He entered the competition because he felt it had two major benefits – showcasing the breadth and significance of the University's research to the public, and also personally for him to exercise the skill of explaining a very complex research area in an engaging way.
Dr Burke's research takes place in Bath's new £800K Turbo Centre which has been designed to focus exclusively on the development of low carbon turbocharged engines.
He said: "The research we are doing through the Centre will have an impact on everyone – it is key to delivering fuel efficiency and affordable transportation, so will make a difference to anyone using a vehicle. Therefore being able to explain our work to the public is very important."
With the deadline of 2020 for the UK’s carbon targets looming, immediate action is required to address the emissions generated from vehicle use. While many alternatives to fossil fuels are being explored, engineers from the University of Bath say these will not be ready to contribute to 2020 targets.
Key technologies aimed at reducing carbon emissions from transportation are hydrogen fuel cells, electric vehicles and biofuels. Dr Burke believes that none of these alternatives are ready to replace our reliance on fossil fuels for mass market vehicles in the near future, making it necessary to focus on improving the technology already used in mass market, fossil fuel burning vehicles.
To do this, the new centre in Bath aims to develop new downsizing technologies that can be applied to both petrol and diesel engines, allowing them to reduce fuel consumption while still giving the performance of a large engine.
The centre is carrying out its work in collaboration with the UK’s leading vehicle manufacturers, Ford and Jaguar Land Rover, as well as turbocharger manufacturer Cummins Turbo Technologies.
Dr Burke said: "There is a significant gap between the automotive industry and turbocharging manufacturers, so our activities through the centre are working to encourage a more open approach to design with collaboration between all elements of the industry."

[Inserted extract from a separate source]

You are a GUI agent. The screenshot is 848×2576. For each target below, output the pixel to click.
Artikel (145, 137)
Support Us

By incorporating turbocharging into smaller engines, power can be maintained while significantly decreasing the size of the engine and the amount of fuel required to run it.
Working with leading vehicle manufacturers ensures the knowledge achieved through this research can be taken up in industry at a faster rate. This is supported by Bath’s EPSRC funded Knowledge Transfer Account which looks at developing innovative ways to accelerate the translation of research outputs into business opportunities.